Tenía veintiséis años cuando, casi por azar, me encontré con el libro de un autor ecuatoriano. Hasta entonces no me había encontrado con literatura ecuatoriana que me entusiasmara demasiado o, en otras palabras, que me reflejara. Lo poco que había leído me resultaba aburrido y forzado; a veces interesante, incluso bello, pero lejano. Cuando agarré ese libro ya no lo solté. Al fin encontraba personajes con los que me identificaba, personajes que hablaban como yo, conflictos cercanos a los míos, y pude reconocer la misma ciudad que yo habitaba.
Enseguida pensé que quería ser amiga de ese autor, busqué su perfil en Facebook, pero claro, este autor era tan chévere que no tenía Facebook. Me quedaría con la pica de conocer al autor de Hablas demasiado.
Semanas más tarde recibí un mail en el que me pedían información sobre las locaciones de una película que yo había hecho. Lo necesitaban para un libro en proceso. Quien me escribía no me conocía personalmente pero había visto mi película y le había gustado, entonces había conseguido mi correo y me había escrito. Sincronicidad junguiana. Porque, obvio, esa persona era Juan Fernando, el autor de Hablas demasiado, y tiempo después me invitó a escribir una columna en la revista con la que yo siempre había fantaseado publicar, esta revista que usted ahora mismo tiene en sus manos.

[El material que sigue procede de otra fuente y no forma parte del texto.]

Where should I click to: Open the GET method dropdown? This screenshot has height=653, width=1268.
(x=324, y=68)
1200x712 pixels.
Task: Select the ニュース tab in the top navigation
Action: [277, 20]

Escribía en cuadernos enormes que guardaba en cajones. Luego empecé un blog y la cosa se puso un poco más seria. Es verdad eso que dice Borges: publicar sirve para ponerle fin a los textos. Publicar es casi la única manera de concluir un texto que, de no ver la luz, podría permanecer eternamente mutando en la cabeza y en las libretas de apuntes.
Cuando vi mi primera columna publicada en la revista, acompañada de una ilustración, el corazón me saltaba de felicidad. Publicar en la revista significaba que los pensamientos que volaban por mi mente y terminaban convertidos en palabras tenían validez, que lo que escribía atrás de las facturas o en agendas viejas o en Facebook podía convertirse en un relato digno de ser publicado y digno de ser leído. Creo que el principal hallazgo al escribir en la revista fue ese, el derecho a escribir o la certeza de que yo podía escribir.
Escribir esta columna significa tener un tiempo sagrado para mí, un tiempo donde solo existimos el texto y yo, y es válido darles forma a mis pensamientos más mínimos, más íntimos, a esos detalles para los que a veces no hay interlocutor. Significa darle un lugar a mi voz interior. Significa, también, la maravillosa posibilidad de recordar.
Con el pretexto de escribir las columnas, he vuelto a encontrar los detalles de mis casas de infancia, la luz de mis primeros trabajos, los rostros de mis primeros amigos. Tal vez si no hubiera escrito sobre ellos los hubiera dejado ahogarse en mi inconsciente.
El libro hace al escritor o el escritor al libro. Sucede a veces que en un punto del relato el escritor se pierde en su historia y más bien es escrito por ella. Así mismo puedo decir que no solo escribo en Mundo Diners, sino que también escribo por Diners, gracias a Diners. La columna mensual significa la posibilidad de ser leída, es decir, de encontrar cómplices, seres humanos que han llorado y se han reído con las mismas cosas. Y eso no puede ser más gratificante porque significa, al menos por un momento, estar menos sola.